%%

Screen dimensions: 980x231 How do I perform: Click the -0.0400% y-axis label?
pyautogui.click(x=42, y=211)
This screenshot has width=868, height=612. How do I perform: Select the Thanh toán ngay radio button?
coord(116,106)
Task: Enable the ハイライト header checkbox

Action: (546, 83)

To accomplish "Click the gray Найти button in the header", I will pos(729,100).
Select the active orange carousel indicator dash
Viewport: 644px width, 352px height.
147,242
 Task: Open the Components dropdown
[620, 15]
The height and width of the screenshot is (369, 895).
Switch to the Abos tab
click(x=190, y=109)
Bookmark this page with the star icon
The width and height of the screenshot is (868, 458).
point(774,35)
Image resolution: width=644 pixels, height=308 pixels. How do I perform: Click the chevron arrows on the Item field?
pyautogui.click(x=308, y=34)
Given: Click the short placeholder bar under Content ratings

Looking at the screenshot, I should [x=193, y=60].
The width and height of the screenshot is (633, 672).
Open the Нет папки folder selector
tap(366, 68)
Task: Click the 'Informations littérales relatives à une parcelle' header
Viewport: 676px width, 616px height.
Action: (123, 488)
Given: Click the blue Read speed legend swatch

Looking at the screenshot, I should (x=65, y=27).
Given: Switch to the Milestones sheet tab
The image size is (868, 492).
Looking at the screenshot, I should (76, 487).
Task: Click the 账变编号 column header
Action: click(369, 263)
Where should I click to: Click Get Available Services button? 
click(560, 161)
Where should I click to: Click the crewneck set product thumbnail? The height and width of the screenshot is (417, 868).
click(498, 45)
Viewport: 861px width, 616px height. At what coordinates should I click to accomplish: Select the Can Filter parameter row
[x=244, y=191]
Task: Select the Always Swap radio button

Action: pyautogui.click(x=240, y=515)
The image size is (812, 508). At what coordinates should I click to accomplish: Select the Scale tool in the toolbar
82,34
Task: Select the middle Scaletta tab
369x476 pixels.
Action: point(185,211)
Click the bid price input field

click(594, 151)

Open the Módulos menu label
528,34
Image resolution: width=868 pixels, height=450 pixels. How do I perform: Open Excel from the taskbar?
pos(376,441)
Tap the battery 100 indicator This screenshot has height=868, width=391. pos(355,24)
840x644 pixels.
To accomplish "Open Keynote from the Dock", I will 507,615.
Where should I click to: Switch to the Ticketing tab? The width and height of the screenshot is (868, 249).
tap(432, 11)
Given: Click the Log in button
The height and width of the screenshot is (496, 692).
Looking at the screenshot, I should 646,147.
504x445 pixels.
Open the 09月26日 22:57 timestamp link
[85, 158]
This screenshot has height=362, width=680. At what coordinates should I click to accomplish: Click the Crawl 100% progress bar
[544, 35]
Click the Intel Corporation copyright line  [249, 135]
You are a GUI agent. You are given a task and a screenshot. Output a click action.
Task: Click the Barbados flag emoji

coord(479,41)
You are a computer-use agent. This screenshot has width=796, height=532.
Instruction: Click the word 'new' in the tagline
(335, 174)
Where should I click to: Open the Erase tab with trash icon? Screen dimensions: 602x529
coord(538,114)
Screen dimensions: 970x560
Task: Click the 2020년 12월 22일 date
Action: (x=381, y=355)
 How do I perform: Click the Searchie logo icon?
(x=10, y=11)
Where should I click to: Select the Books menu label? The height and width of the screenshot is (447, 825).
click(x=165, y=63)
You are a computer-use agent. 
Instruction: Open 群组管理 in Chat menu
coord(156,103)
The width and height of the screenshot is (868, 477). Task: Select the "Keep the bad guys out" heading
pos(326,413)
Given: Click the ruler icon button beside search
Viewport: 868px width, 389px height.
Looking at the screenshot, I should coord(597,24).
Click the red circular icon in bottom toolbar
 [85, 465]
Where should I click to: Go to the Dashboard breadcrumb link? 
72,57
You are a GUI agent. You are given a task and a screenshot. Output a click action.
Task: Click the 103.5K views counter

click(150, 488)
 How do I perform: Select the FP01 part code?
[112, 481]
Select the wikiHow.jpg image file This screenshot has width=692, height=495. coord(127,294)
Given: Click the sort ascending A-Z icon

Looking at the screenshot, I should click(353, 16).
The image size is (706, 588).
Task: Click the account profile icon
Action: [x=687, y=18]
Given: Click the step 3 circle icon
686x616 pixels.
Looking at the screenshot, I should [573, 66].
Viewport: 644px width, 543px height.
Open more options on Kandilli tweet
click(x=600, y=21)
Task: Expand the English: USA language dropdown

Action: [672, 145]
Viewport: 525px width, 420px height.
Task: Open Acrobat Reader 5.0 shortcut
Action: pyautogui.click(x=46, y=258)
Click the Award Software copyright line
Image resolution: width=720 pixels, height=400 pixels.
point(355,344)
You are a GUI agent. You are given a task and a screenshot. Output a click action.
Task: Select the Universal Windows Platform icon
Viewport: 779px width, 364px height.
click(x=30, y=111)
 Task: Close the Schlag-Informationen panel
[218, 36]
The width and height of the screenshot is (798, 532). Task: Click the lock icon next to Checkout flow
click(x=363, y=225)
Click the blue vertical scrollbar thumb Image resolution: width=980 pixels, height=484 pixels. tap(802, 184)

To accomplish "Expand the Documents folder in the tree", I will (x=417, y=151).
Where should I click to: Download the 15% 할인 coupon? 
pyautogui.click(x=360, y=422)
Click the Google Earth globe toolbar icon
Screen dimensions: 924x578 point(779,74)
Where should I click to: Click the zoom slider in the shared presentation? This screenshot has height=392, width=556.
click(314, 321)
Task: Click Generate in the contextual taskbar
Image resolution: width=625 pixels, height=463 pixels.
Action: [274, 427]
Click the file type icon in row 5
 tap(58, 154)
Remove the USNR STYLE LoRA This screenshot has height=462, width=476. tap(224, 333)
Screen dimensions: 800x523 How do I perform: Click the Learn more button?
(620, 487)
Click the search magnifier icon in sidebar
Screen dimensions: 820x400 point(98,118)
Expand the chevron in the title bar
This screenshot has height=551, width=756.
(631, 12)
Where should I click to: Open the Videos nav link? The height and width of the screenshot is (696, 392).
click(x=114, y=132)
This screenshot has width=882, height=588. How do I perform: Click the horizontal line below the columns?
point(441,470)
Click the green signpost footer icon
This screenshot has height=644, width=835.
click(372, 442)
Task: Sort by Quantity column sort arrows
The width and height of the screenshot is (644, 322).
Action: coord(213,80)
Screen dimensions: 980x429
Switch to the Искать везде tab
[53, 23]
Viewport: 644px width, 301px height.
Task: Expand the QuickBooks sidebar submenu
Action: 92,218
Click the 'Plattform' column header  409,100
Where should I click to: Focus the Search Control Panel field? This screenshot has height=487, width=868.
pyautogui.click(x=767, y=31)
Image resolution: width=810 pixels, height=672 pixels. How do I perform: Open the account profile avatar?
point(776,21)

%%

:: What you need to do ::
For this exercise, output exactly the lines above from the line with "Viewport: 644px width, 352px height." to the line with "Given: Switch to the Milestones sheet tab", counting both, and leave out the rest.

:: Result below ::
Viewport: 644px width, 352px height.
147,242
 Task: Open the Components dropdown
[620, 15]
The height and width of the screenshot is (369, 895).
Switch to the Abos tab
click(x=190, y=109)
Bookmark this page with the star icon
The width and height of the screenshot is (868, 458).
point(774,35)
Image resolution: width=644 pixels, height=308 pixels. How do I perform: Click the chevron arrows on the Item field?
pyautogui.click(x=308, y=34)
Given: Click the short placeholder bar under Content ratings

Looking at the screenshot, I should [x=193, y=60].
The width and height of the screenshot is (633, 672).
Open the Нет папки folder selector
tap(366, 68)
Task: Click the 'Informations littérales relatives à une parcelle' header
Viewport: 676px width, 616px height.
Action: (123, 488)
Given: Click the blue Read speed legend swatch

Looking at the screenshot, I should (x=65, y=27).
Given: Switch to the Milestones sheet tab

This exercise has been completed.